JOYCE CAROL OATES est connue pour ses romans poignants, magnifiquement écrits. Man Crazy, un livre difficile mais éloquent, ne fait pas exception.

Joyce Carol Oates figure parmi les écrivains américains les plus prolifiques et les plus intéressants des vingt dernières années. Cette femme née dans un milieu pauvre, dans l’État de New York, a vu sa vie changer lorsqu’elle a découvert l’écriture, ce dont elle témoignait dans une biographie qui lui est consacrée, Invisible Writer (de Greg Johnson).
L’auteure a publié une quarantaine de romans (une vingtaine sont traduits en français), et de nouvelles, et six de ces livres ont été adaptés au cinéma.

JCO mène une carrière d’écrivain mais aussi de prof, puisqu’elle enseigne, à la Princeton University depuis 1978, le creative writing.

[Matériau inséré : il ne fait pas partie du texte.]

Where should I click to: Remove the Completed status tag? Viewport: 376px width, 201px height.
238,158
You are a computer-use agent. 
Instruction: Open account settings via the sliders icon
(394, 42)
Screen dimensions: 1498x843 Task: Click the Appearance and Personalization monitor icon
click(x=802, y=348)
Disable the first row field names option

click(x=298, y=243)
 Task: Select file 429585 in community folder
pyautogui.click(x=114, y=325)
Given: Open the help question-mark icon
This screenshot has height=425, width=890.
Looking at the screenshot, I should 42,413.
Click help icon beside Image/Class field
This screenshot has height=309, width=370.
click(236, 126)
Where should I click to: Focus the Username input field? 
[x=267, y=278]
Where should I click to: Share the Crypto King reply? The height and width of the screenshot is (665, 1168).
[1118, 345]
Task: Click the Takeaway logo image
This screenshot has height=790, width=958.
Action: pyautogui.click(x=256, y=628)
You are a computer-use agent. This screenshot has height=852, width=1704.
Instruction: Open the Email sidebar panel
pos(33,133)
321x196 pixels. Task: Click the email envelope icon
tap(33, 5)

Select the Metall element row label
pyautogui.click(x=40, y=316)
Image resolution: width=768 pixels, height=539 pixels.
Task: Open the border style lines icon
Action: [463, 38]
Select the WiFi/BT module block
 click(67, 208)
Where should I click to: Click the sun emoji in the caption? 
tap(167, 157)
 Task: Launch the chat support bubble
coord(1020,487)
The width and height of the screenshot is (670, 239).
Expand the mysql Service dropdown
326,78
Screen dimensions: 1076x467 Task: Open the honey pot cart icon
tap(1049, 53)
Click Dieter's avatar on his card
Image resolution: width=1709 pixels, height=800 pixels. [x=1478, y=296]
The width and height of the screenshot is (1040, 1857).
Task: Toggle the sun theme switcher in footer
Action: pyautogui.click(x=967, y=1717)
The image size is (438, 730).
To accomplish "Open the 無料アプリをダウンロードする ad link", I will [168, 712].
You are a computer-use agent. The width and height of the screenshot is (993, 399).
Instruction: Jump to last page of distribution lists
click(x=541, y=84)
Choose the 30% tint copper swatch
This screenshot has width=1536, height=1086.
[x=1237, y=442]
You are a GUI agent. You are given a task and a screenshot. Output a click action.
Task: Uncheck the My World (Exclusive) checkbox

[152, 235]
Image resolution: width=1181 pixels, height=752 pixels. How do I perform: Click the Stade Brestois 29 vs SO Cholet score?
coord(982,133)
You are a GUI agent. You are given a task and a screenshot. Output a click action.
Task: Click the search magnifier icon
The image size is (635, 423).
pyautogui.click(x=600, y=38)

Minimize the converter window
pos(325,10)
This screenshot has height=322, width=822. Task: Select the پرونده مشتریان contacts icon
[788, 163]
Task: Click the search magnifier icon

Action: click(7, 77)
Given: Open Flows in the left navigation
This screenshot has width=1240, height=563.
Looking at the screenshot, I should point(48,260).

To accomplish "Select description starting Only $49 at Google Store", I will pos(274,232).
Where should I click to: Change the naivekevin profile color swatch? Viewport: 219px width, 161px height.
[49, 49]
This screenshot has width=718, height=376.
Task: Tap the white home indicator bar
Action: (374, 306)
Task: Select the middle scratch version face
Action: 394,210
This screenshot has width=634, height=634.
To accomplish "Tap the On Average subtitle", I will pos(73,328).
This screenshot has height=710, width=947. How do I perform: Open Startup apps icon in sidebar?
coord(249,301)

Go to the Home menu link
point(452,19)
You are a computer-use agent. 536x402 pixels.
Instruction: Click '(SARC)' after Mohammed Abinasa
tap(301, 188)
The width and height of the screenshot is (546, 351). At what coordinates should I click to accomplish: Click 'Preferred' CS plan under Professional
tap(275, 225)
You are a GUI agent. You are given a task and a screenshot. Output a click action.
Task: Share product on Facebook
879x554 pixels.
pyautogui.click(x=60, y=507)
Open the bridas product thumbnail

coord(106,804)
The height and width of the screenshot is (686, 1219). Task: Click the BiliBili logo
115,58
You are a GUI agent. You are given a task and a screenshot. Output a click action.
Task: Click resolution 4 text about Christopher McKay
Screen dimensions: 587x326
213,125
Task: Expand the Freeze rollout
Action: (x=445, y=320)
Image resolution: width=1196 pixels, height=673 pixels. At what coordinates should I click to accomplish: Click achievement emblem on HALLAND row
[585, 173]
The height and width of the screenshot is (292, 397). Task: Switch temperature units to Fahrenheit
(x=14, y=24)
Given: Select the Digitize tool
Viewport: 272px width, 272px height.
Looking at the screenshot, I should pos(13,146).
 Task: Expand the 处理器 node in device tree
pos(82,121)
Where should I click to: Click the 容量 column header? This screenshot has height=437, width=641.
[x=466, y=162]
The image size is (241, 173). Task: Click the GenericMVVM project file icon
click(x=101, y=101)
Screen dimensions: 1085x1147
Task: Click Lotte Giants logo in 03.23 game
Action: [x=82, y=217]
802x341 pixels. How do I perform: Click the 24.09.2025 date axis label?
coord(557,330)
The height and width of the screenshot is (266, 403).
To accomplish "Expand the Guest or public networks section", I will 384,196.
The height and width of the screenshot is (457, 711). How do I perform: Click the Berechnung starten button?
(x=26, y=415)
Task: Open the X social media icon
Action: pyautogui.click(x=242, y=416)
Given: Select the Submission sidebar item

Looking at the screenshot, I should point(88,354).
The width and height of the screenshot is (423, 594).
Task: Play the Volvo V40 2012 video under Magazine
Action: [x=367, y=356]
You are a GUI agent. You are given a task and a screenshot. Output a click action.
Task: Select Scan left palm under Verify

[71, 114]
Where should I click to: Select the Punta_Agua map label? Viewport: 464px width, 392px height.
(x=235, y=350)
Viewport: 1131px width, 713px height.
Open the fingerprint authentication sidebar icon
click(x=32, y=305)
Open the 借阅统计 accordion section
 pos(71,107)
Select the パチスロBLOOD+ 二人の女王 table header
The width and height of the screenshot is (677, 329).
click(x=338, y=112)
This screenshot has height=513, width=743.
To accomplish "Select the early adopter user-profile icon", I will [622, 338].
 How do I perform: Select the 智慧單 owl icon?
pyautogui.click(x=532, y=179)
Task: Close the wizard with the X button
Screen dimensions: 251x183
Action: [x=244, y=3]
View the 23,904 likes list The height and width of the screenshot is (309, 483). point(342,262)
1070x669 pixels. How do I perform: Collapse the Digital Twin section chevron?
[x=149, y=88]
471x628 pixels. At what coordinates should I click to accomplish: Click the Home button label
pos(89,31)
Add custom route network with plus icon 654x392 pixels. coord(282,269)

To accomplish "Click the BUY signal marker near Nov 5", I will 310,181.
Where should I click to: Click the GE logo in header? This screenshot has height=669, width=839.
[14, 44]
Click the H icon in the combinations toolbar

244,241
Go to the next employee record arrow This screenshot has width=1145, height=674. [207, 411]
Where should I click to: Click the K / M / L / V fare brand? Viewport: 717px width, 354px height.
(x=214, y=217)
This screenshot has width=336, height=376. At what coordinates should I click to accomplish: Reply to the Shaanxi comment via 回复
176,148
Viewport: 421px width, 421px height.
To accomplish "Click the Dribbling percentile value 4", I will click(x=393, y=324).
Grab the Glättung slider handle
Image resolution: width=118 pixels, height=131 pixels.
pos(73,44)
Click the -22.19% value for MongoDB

Elle dirige et publie également, avec son mari, une revue littéraire, la Ontario Review.

Parallèlement à ses romans de suspense, qu’elle publie sous le pseudonyme de Rosamond Smith, JCO a bâti une ouvre très forte (les Bellefleur, Jardin des délices, Solstice, Amours profanes, Corky, etc.), où se côtoient les chroniques familiales, les portraits de société, des romans et nouvelles dans lesquels sont racontées, souvent avant-plan, des vies de femmes.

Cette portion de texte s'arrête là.